EXERCISE AIM:
Below are the records; give again exactly the line with "Where should I click to: Open", the line with "Given: Click the Dashboard", and each line that lies between them, and nothing besides.

INPUT FOR THIS TASK:
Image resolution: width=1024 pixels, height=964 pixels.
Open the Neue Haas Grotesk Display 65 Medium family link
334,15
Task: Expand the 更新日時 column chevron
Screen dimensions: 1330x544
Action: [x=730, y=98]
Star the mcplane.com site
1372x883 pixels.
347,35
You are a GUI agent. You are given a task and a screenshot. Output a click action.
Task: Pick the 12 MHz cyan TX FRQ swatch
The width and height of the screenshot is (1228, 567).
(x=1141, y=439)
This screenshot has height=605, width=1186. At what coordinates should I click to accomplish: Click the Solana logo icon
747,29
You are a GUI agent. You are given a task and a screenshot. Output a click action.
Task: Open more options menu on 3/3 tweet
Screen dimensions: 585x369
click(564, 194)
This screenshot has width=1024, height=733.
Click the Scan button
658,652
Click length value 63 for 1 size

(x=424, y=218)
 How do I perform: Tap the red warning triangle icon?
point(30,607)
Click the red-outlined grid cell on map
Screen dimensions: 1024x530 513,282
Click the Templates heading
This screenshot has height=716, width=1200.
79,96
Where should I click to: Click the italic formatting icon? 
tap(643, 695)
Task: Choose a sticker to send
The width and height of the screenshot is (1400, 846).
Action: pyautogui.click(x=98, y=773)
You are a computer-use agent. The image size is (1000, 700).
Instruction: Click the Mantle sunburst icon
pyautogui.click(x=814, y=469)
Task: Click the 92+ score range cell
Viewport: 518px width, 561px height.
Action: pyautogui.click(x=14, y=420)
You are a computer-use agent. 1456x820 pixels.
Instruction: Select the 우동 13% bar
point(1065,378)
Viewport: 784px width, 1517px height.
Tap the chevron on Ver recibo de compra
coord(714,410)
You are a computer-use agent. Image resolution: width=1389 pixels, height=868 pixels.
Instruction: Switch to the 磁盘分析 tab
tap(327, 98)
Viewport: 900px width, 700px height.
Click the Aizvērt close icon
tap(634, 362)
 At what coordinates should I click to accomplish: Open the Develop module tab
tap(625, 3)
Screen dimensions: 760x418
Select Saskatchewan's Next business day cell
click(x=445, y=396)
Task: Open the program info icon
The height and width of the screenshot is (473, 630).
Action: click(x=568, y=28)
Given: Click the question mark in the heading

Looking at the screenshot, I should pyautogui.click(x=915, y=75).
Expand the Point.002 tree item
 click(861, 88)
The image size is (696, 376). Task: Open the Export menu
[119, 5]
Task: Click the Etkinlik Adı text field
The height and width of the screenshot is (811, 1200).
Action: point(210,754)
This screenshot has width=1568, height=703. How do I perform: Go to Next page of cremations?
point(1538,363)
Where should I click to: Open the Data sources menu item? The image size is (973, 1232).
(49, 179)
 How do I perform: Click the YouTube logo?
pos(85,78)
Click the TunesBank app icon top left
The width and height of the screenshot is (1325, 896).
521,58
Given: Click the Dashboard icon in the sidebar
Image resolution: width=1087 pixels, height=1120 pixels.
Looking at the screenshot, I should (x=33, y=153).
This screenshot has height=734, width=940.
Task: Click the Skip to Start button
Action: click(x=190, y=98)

SOLUTION TO THE EXERCISE:
Where should I click to: Open the Data sources menu item? The image size is (973, 1232).
(49, 179)
 How do I perform: Click the YouTube logo?
pos(85,78)
Click the TunesBank app icon top left
The width and height of the screenshot is (1325, 896).
521,58
Given: Click the Dashboard icon in the sidebar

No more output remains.